- [Dataset records]
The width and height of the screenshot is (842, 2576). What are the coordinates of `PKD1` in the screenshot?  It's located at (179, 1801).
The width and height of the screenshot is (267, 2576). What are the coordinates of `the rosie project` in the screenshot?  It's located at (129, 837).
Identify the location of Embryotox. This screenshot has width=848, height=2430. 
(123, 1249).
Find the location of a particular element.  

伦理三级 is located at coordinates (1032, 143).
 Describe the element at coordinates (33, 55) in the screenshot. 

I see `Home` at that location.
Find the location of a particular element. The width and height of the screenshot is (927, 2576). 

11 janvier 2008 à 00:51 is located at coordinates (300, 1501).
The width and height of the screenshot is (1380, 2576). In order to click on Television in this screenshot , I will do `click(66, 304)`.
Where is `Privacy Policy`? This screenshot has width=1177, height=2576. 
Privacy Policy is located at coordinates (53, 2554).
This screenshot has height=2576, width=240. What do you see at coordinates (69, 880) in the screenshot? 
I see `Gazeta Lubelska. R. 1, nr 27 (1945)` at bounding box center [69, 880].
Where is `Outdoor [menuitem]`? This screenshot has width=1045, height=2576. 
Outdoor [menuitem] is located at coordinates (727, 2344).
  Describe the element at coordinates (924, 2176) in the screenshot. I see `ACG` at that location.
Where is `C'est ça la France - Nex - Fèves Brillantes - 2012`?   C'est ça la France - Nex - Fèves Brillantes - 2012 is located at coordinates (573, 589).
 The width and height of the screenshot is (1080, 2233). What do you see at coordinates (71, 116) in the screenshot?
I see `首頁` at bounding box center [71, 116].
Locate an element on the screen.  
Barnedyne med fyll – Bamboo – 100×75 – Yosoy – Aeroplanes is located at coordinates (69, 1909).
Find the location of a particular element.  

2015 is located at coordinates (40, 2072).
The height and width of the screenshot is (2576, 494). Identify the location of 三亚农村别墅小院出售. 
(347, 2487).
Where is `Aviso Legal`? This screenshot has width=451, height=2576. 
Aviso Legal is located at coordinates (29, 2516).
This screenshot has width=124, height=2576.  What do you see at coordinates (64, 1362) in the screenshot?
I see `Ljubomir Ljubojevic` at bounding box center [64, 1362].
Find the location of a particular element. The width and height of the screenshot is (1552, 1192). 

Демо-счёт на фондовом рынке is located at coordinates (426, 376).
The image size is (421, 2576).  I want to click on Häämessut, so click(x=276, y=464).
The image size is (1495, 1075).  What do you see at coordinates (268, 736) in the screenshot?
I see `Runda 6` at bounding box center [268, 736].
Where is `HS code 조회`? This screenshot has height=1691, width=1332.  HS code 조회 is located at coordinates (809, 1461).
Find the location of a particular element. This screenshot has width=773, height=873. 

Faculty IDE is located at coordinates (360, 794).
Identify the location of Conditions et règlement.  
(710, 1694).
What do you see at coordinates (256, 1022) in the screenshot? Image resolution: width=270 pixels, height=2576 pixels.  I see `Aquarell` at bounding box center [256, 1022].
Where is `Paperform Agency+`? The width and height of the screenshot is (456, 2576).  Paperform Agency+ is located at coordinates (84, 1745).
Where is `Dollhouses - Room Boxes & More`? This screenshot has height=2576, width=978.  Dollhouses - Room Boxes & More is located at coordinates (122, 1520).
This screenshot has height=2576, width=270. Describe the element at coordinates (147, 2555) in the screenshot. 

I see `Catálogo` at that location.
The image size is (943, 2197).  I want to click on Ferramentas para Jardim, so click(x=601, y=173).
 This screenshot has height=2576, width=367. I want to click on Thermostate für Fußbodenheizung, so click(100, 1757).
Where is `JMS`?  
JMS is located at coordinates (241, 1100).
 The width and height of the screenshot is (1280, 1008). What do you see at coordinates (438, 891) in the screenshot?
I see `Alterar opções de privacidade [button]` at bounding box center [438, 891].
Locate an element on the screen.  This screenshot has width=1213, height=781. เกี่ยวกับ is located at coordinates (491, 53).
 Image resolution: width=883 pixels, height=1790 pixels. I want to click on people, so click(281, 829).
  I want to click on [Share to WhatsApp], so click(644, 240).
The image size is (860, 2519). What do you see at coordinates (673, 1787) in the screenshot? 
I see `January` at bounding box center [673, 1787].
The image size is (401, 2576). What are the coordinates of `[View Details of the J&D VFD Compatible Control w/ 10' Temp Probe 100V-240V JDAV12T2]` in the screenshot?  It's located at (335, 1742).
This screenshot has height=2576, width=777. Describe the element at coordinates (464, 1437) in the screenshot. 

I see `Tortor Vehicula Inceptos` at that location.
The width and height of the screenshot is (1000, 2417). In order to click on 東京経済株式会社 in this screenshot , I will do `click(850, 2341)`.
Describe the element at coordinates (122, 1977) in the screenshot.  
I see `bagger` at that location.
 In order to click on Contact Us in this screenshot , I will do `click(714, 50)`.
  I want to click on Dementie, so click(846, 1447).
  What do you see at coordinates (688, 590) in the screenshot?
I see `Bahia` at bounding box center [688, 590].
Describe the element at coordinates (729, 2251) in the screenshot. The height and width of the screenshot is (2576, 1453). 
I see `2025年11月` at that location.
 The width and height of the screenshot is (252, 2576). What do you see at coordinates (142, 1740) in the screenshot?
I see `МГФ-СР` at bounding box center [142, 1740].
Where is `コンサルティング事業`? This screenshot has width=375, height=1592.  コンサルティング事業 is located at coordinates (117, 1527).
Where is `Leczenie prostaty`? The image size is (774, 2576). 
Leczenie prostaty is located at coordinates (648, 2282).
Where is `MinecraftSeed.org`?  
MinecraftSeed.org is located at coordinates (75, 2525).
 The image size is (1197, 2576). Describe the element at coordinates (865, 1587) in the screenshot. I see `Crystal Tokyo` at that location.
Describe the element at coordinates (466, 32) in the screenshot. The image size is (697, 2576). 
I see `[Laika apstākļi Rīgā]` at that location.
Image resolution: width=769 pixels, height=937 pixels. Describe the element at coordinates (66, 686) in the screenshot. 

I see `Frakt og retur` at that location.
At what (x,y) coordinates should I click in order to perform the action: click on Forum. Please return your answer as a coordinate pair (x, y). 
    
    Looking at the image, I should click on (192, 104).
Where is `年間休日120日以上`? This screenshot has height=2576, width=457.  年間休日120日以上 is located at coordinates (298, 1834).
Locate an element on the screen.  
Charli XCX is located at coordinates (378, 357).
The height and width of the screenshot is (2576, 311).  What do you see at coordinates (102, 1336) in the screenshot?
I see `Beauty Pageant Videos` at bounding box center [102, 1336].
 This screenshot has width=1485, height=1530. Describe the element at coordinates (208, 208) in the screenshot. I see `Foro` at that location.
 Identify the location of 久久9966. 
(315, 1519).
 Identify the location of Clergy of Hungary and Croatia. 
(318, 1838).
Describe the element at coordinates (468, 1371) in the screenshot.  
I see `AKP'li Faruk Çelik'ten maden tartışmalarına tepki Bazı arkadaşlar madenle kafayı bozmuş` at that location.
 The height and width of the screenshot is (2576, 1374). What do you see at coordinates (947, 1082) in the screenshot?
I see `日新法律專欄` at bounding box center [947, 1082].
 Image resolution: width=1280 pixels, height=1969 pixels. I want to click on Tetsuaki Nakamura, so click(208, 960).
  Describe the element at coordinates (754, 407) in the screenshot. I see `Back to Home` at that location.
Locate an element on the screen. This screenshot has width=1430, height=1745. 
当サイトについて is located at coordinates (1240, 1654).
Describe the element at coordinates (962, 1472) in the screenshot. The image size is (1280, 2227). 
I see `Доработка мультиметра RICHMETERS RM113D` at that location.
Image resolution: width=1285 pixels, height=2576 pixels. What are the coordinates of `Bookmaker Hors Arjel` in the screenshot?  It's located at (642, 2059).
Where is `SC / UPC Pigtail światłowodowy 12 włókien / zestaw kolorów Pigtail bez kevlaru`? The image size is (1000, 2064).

- [Short task] Present all the lines above as a numbered list, omitting the blank lines.

- [Response]
1. The width and height of the screenshot is (842, 2576). What are the coordinates of `PKD1` in the screenshot?  It's located at (179, 1801).
2. The width and height of the screenshot is (267, 2576). What are the coordinates of `the rosie project` in the screenshot?  It's located at (129, 837).
3. Identify the location of Embryotox. This screenshot has width=848, height=2430. 
4. (123, 1249).
5. Find the location of a particular element.  
6. 伦理三级 is located at coordinates (1032, 143).
7.  Describe the element at coordinates (33, 55) in the screenshot. 
8. I see `Home` at that location.
9. Find the location of a particular element. The width and height of the screenshot is (927, 2576). 
10. 11 janvier 2008 à 00:51 is located at coordinates (300, 1501).
11. The width and height of the screenshot is (1380, 2576). In order to click on Television in this screenshot , I will do `click(66, 304)`.
12. Where is `Privacy Policy`? This screenshot has width=1177, height=2576. 
13. Privacy Policy is located at coordinates (53, 2554).
14. This screenshot has height=2576, width=240. What do you see at coordinates (69, 880) in the screenshot? 
15. I see `Gazeta Lubelska. R. 1, nr 27 (1945)` at bounding box center [69, 880].
16. Where is `Outdoor [menuitem]`? This screenshot has width=1045, height=2576. 
17. Outdoor [menuitem] is located at coordinates (727, 2344).
18.   Describe the element at coordinates (924, 2176) in the screenshot. I see `ACG` at that location.
19. Where is `C'est ça la France - Nex - Fèves Brillantes - 2012`?   C'est ça la France - Nex - Fèves Brillantes - 2012 is located at coordinates (573, 589).
20.  The width and height of the screenshot is (1080, 2233). What do you see at coordinates (71, 116) in the screenshot?
21. I see `首頁` at bounding box center [71, 116].
22. Locate an element on the screen.  
23. Barnedyne med fyll – Bamboo – 100×75 – Yosoy – Aeroplanes is located at coordinates (69, 1909).
24. Find the location of a particular element.  
25. 2015 is located at coordinates (40, 2072).
26. The height and width of the screenshot is (2576, 494). Identify the location of 三亚农村别墅小院出售. 
27. (347, 2487).
28. Where is `Aviso Legal`? This screenshot has width=451, height=2576. 
29. Aviso Legal is located at coordinates (29, 2516).
30. This screenshot has width=124, height=2576.  What do you see at coordinates (64, 1362) in the screenshot?
31. I see `Ljubomir Ljubojevic` at bounding box center [64, 1362].
32. Find the location of a particular element. The width and height of the screenshot is (1552, 1192). 
33. Демо-счёт на фондовом рынке is located at coordinates (426, 376).
34. The image size is (421, 2576).  I want to click on Häämessut, so click(x=276, y=464).
35. The image size is (1495, 1075).  What do you see at coordinates (268, 736) in the screenshot?
36. I see `Runda 6` at bounding box center [268, 736].
37. Where is `HS code 조회`? This screenshot has height=1691, width=1332.  HS code 조회 is located at coordinates (809, 1461).
38. Find the location of a particular element. This screenshot has width=773, height=873. 
39. Faculty IDE is located at coordinates (360, 794).
40. Identify the location of Conditions et règlement.  
41. (710, 1694).
42. What do you see at coordinates (256, 1022) in the screenshot? Image resolution: width=270 pixels, height=2576 pixels.  I see `Aquarell` at bounding box center [256, 1022].
43. Where is `Paperform Agency+`? The width and height of the screenshot is (456, 2576).  Paperform Agency+ is located at coordinates (84, 1745).
44. Where is `Dollhouses - Room Boxes & More`? This screenshot has height=2576, width=978.  Dollhouses - Room Boxes & More is located at coordinates (122, 1520).
45. This screenshot has height=2576, width=270. Describe the element at coordinates (147, 2555) in the screenshot. 
46. I see `Catálogo` at that location.
47. The image size is (943, 2197).  I want to click on Ferramentas para Jardim, so click(x=601, y=173).
48.  This screenshot has height=2576, width=367. I want to click on Thermostate für Fußbodenheizung, so click(100, 1757).
49. Where is `JMS`?  
50. JMS is located at coordinates (241, 1100).
51.  The width and height of the screenshot is (1280, 1008). What do you see at coordinates (438, 891) in the screenshot?
52. I see `Alterar opções de privacidade [button]` at bounding box center [438, 891].
53. Locate an element on the screen.  This screenshot has width=1213, height=781. เกี่ยวกับ is located at coordinates (491, 53).
54.  Image resolution: width=883 pixels, height=1790 pixels. I want to click on people, so click(281, 829).
55.   I want to click on [Share to WhatsApp], so click(644, 240).
56. The image size is (860, 2519). What do you see at coordinates (673, 1787) in the screenshot? 
57. I see `January` at bounding box center [673, 1787].
58. The image size is (401, 2576). What are the coordinates of `[View Details of the J&D VFD Compatible Control w/ 10' Temp Probe 100V-240V JDAV12T2]` in the screenshot?  It's located at (335, 1742).
59. This screenshot has height=2576, width=777. Describe the element at coordinates (464, 1437) in the screenshot. 
60. I see `Tortor Vehicula Inceptos` at that location.
61. The width and height of the screenshot is (1000, 2417). In order to click on 東京経済株式会社 in this screenshot , I will do `click(850, 2341)`.
62. Describe the element at coordinates (122, 1977) in the screenshot.  
63. I see `bagger` at that location.
64.  In order to click on Contact Us in this screenshot , I will do `click(714, 50)`.
65.   I want to click on Dementie, so click(846, 1447).
66.   What do you see at coordinates (688, 590) in the screenshot?
67. I see `Bahia` at bounding box center [688, 590].
68. Describe the element at coordinates (729, 2251) in the screenshot. The height and width of the screenshot is (2576, 1453). 
69. I see `2025年11月` at that location.
70.  The width and height of the screenshot is (252, 2576). What do you see at coordinates (142, 1740) in the screenshot?
71. I see `МГФ-СР` at bounding box center [142, 1740].
72. Where is `コンサルティング事業`? This screenshot has width=375, height=1592.  コンサルティング事業 is located at coordinates (117, 1527).
73. Where is `Leczenie prostaty`? The image size is (774, 2576). 
74. Leczenie prostaty is located at coordinates (648, 2282).
75. Where is `MinecraftSeed.org`?  
76. MinecraftSeed.org is located at coordinates (75, 2525).
77.  The image size is (1197, 2576). Describe the element at coordinates (865, 1587) in the screenshot. I see `Crystal Tokyo` at that location.
78. Describe the element at coordinates (466, 32) in the screenshot. The image size is (697, 2576). 
79. I see `[Laika apstākļi Rīgā]` at that location.
80. Image resolution: width=769 pixels, height=937 pixels. Describe the element at coordinates (66, 686) in the screenshot. 
81. I see `Frakt og retur` at that location.
82. At what (x,y) coordinates should I click in order to perform the action: click on Forum. Please return your answer as a coordinate pair (x, y). 
83.     Looking at the image, I should click on (192, 104).
84. Where is `年間休日120日以上`? This screenshot has height=2576, width=457.  年間休日120日以上 is located at coordinates (298, 1834).
85. Locate an element on the screen.  
86. Charli XCX is located at coordinates (378, 357).
87. The height and width of the screenshot is (2576, 311).  What do you see at coordinates (102, 1336) in the screenshot?
88. I see `Beauty Pageant Videos` at bounding box center [102, 1336].
89.  This screenshot has width=1485, height=1530. Describe the element at coordinates (208, 208) in the screenshot. I see `Foro` at that location.
90.  Identify the location of 久久9966. 
91. (315, 1519).
92.  Identify the location of Clergy of Hungary and Croatia. 
93. (318, 1838).
94. Describe the element at coordinates (468, 1371) in the screenshot.  
95. I see `AKP'li Faruk Çelik'ten maden tartışmalarına tepki Bazı arkadaşlar madenle kafayı bozmuş` at that location.
96.  The height and width of the screenshot is (2576, 1374). What do you see at coordinates (947, 1082) in the screenshot?
97. I see `日新法律專欄` at bounding box center [947, 1082].
98.  Image resolution: width=1280 pixels, height=1969 pixels. I want to click on Tetsuaki Nakamura, so click(208, 960).
99.   Describe the element at coordinates (754, 407) in the screenshot. I see `Back to Home` at that location.
100. Locate an element on the screen. This screenshot has width=1430, height=1745. 
101. 当サイトについて is located at coordinates (1240, 1654).
102. Describe the element at coordinates (962, 1472) in the screenshot. The image size is (1280, 2227). 
103. I see `Доработка мультиметра RICHMETERS RM113D` at that location.
104. Image resolution: width=1285 pixels, height=2576 pixels. What are the coordinates of `Bookmaker Hors Arjel` in the screenshot?  It's located at (642, 2059).
105. Where is `SC / UPC Pigtail światłowodowy 12 włókien / zestaw kolorów Pigtail bez kevlaru`? The image size is (1000, 2064).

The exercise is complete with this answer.